DATA SUPPLIED section start
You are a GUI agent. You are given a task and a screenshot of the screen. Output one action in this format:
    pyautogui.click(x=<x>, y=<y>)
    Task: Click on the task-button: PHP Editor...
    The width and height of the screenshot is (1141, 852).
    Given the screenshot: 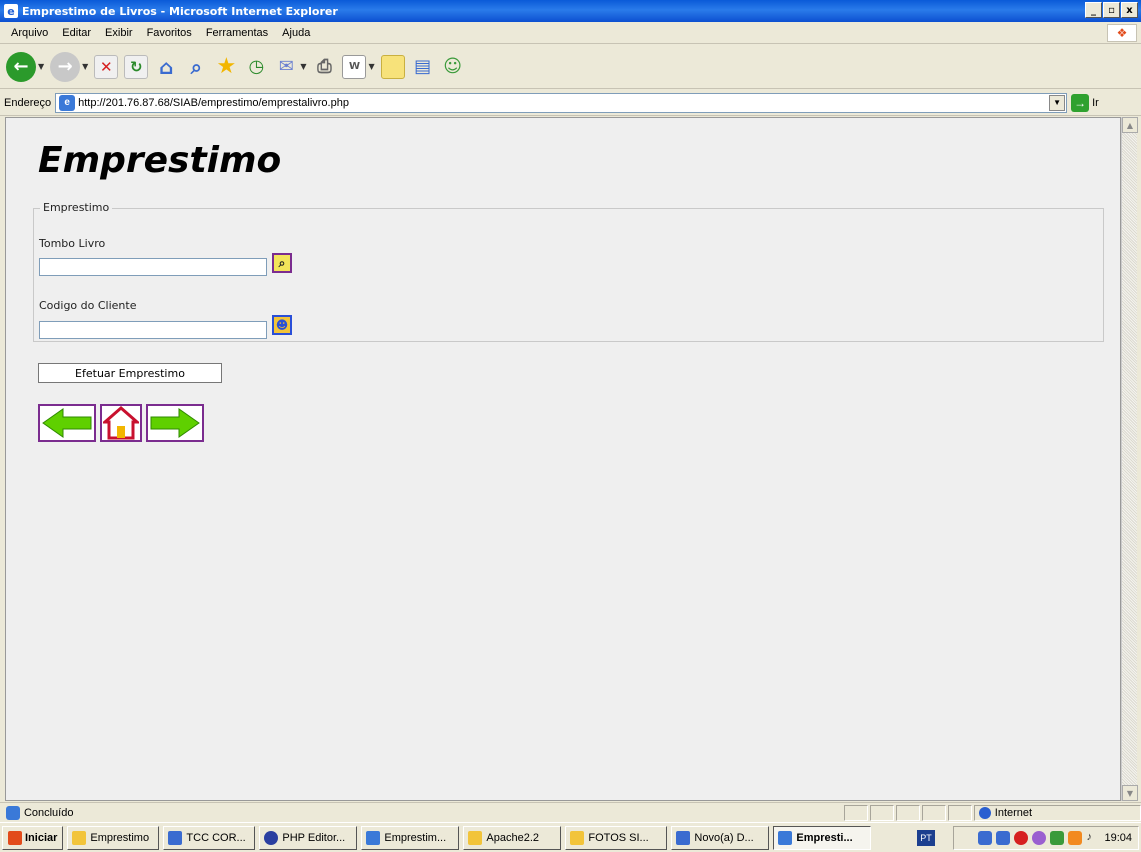 What is the action you would take?
    pyautogui.click(x=308, y=838)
DATA SUPPLIED section end
- _TASK TO CARRY OUT_
Starting at the beginning of the records and ending at the line containing "The width and", change "screenshot" to "screen image" and leave everything else untouched. Return only those lines.

- _RESPONSE AREA_
You are a GUI agent. You are given a task and a screen image of the screen. Output one action in this format:
    pyautogui.click(x=<x>, y=<y>)
    Task: Click on the task-button: PHP Editor...
    The width and height of the screen image is (1141, 852).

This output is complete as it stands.